All told, GTM Research found 133 NWA projects underway as of mid-2016 and estimated they would add as much as 1,960 megawatts of capacity. Navigant Research expects global NWA spending to grow from $63 million in 2017 to $580 million in 2026.
DR with EVs will accelerate
Early this year, Matt Stanberry, Vice President of Market Development at Advanced Energy Economy, told Utility Dive he expected 2018 to be the year of the electric vehicle. Why? Because sales have skyrocketed at a compound rate that hit or topped 50 percent each year since 2011, and analysts expect growth to accelerate beyond those impressive numbers.
Worldwide, the International Energy Agency forecasts EV growth will rev up from 3 million now to 125 million by 2030. Global growth in 2017 was 54 percent.
Not surprisingly, SEPA found that 79 percent of utility respondents surveyed in 2018 were either planning, researching or considering a managed EV charging program. Managed charging can happen via a direct load-control approach where the utility uses devices and communications signals to control the charging event, or the program can be voluntary.
The Sacramento Municipal Utility District, Austin Energy and Salt River Project are among utilities prompting consumers to charge during off-peak hours with demand-management-focused rates.
Pepco piloted direct management of charging in a program that used secondary meters for household charging stations, and these meters were equipped with communications for demand response. The utility didn’t turn chargers off. It simply turned them down for an hour, ratcheting power from Level 2 charging, which supplies 240 volts and charges a typical battery overnight, to Level 1 charging, a 120-volt approach that would take about 18 hours or more to recharge a fully discharged vehicle battery. While pre-event notifications seemed to inspire customers to voluntarily shift their charging hours, the utility also found that communications glitches made its piloted solution unfeasible.
More Consumer-assisted DR
Research from the Smart Energy Consumer Collaborative (SECC) showed that 59 percent of consumers were either “probably interested” or “definitely interested” in demand management programs that reward consumers for curtailing or shifting their electricity usage during high-demand periods.

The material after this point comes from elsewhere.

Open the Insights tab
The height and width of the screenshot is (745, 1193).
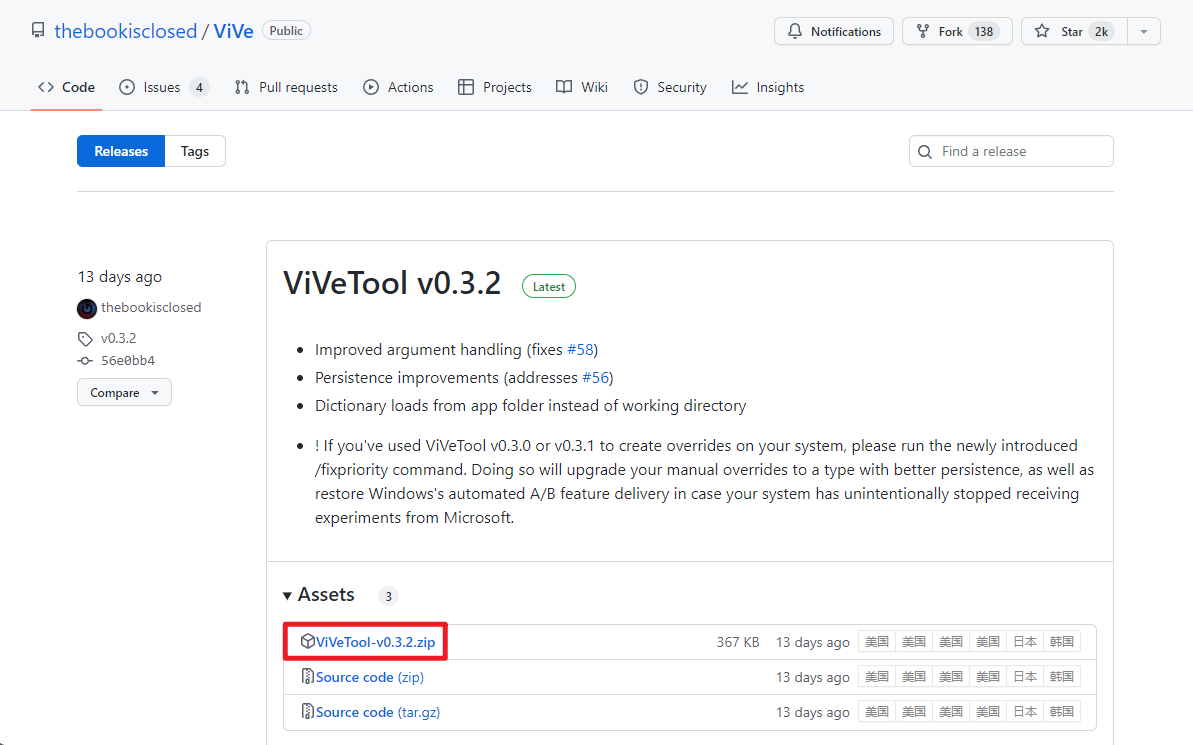(768, 87)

It’s certainly getting easier for consumers to participate in such programs — and easier for utilities to offer them — now that consumers can buy smart thermostats at Home Depot and other outlets.
For utilities, smart thermostats offer considerable savings on program deployment costs. According to SEPA, when the utility or program partner installs a smart thermostat, costs run between $225 and $300. When consumers do-it-themselves, the costs hover around $150 to $250, with up to $200 being picked up by the consumers.
Kansas City Power & Light offers a great example of how engaging consumers in a BYOT program can pay off. The utility launched a DR program featuring incentives for consumers who’d allow the utility to control temperatures settings on occasion via a Nest thermostat in early 2016. Consumers with air conditioning and home Wi-Fi had three options for participating in the program: Have a pro install the unit, install it yourself and get $50 along with your Nest thermostat, or bring your own thermostat and get $100. Each option earns participants a $25 annual incentive.
Two years after the program launch, the utility had achieved 150 percent of the program goal, and some 80 percent of the program participants chose do-it-yourself installation. The utility saved an average of 462 kilowatt hours per thermostat annually, while customers saved around 20 percent on their cooling costs and another 12 percent on heating costs each year.
As of 2016, Navigant analysts estimated there were only 50,000 utility customers participating in bring-your-own-thermostat programs but, by September 2017, that number had grown to more than two million installations. Navigant’s researchers expect the number to reach six million by 2024.